Records in a dataset
:::
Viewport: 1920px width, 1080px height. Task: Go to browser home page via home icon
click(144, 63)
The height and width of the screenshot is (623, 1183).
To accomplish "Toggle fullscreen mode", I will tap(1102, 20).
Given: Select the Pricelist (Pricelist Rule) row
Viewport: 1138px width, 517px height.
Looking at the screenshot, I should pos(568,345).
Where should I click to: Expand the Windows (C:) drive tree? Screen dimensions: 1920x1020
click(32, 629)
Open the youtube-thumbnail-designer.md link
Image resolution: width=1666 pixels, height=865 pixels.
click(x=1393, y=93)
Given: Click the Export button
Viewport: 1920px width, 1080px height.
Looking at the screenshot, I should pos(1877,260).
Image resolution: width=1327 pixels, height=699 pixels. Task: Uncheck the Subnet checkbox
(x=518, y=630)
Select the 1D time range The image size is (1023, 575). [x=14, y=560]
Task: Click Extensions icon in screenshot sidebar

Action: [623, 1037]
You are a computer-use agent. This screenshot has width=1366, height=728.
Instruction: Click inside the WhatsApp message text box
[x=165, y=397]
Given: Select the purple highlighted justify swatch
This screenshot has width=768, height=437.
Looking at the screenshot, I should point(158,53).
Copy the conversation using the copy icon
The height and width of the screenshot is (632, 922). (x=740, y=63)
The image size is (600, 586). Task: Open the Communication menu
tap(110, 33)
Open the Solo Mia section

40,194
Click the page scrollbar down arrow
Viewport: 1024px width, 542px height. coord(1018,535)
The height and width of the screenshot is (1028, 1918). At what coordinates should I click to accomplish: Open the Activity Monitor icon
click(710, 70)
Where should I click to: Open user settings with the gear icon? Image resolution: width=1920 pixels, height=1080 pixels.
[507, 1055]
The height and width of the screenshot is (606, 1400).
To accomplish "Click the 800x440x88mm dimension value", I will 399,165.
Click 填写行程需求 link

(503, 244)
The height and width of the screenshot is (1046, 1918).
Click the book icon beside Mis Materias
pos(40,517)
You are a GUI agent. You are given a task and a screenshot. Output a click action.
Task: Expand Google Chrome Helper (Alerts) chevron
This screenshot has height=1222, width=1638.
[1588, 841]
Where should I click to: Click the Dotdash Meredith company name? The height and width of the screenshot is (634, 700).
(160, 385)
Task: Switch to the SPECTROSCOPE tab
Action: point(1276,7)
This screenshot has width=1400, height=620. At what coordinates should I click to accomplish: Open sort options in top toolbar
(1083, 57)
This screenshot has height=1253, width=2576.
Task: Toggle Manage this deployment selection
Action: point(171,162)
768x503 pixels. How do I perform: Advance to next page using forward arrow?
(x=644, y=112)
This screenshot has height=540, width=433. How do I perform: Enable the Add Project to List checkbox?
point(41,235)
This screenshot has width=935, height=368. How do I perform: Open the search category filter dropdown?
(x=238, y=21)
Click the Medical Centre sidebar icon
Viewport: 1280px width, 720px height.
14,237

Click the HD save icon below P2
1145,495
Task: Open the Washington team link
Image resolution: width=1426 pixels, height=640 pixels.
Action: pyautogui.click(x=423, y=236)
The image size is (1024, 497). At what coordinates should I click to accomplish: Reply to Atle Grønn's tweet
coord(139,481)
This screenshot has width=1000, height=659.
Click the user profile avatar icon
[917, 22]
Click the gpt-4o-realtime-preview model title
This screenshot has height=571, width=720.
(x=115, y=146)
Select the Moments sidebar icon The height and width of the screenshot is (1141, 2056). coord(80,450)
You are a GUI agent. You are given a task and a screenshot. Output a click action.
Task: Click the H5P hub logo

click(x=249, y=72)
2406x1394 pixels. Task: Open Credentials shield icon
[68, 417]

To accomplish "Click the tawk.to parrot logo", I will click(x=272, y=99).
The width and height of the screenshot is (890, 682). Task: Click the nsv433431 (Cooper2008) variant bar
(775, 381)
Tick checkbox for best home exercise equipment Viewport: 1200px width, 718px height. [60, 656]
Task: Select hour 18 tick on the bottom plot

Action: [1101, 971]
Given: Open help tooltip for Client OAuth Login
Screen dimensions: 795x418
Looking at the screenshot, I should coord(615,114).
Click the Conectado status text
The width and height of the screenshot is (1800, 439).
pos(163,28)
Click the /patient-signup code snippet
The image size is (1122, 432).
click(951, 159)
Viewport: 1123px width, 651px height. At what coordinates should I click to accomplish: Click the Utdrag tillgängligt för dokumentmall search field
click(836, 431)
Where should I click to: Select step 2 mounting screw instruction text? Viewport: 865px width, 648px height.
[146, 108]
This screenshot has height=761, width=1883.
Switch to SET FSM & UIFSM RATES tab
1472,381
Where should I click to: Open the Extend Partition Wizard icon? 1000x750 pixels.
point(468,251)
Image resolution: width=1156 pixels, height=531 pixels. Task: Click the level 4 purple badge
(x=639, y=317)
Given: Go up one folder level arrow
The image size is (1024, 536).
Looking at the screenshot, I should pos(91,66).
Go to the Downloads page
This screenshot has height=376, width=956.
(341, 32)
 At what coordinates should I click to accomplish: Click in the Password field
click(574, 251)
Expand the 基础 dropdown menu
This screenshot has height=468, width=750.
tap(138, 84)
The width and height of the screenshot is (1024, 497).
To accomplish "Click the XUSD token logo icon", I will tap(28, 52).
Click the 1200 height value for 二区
:::
What you should do:
Show every line of the data above that contains the word "user", copying each line in full.

The result:
Where should I click to: Open user settings with the gear icon? Image resolution: width=1920 pixels, height=1080 pixels.
Click the user profile avatar icon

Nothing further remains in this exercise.